Конечно, патриотизм, а точнее, объявление себя патриотом – отнюдь не индульгенция, дающая право на проповедь любых политических взглядов без разбора. Политическая позиция патриота как минимум требует такого же анализа по содержанию, как и любая другая. «Как минимум» потому, что само по себе широковещательное заявление о своей любви через СМИ кажется мне делом сомнительным: во-первых, любовь – дело, как ни крути, интимное, во-вторых, слишком часто заявления о патриотизме используются именно в качестве индульгенции. А.С.Ципко, кстати, вспомнил вызывающее бесконечные дискуссии высказывание Сэмуэля Джонсона «Патриотизм – последнее прибежище негодяя». Как всякое замечательное высказывание, оно допускает разные прочтения: не зря включил его в свои «Мысли на каждый день» и Лев Толстой.
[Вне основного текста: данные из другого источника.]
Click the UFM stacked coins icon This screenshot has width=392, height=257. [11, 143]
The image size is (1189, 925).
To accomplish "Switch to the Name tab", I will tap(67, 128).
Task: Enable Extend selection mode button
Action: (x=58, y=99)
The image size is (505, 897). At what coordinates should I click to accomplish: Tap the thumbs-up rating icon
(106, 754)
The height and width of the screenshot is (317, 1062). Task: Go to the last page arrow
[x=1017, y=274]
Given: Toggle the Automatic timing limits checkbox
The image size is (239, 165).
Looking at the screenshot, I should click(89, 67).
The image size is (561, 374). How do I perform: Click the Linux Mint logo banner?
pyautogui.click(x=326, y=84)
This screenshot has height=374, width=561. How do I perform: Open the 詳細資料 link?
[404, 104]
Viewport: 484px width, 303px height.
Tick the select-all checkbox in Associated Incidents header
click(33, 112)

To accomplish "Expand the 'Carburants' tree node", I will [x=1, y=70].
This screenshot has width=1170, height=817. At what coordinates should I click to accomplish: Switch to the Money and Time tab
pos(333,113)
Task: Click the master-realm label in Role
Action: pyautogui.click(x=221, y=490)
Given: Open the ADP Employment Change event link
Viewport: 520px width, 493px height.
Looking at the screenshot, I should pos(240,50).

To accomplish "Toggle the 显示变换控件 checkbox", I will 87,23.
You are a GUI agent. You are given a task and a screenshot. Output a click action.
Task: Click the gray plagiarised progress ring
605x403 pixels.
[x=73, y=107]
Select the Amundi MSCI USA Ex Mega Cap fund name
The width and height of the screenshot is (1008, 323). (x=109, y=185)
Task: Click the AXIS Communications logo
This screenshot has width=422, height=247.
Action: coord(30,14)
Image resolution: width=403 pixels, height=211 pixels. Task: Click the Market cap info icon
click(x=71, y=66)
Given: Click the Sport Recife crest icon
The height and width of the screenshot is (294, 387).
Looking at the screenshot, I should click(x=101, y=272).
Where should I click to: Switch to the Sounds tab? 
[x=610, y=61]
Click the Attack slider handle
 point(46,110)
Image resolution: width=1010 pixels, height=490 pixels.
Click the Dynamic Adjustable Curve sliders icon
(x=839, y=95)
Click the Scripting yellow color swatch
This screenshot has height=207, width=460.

Меня в данном случае интересует не Англия XVIII века, а современная Россия, и наиболее адекватным текущей социокультурной ситуации я бы считал одно из бытующих в сети «неправильных» прочтений джонсоновского афоризма, согласно которому он относится к тем, кто не только объявляют себя патриотами, но и присваивают право судить о патриотизме других. Так сказать, к патриотам-судьям, патриотам-монополистам. Очень удобная у них получается позиция: рамку права в политике заменяет и развязывает им руки рамка патриотизма! Как заметил Михаил Бахтин, мы обретаем уверенность, когда действуем не от себя лично, а «от имени» внеположных идей, когда «┘путь от посылки к выводу совершается свято и безгрешно, ибо на этом пути меня самого нет┘» Множество проблем решается при этом автоматически.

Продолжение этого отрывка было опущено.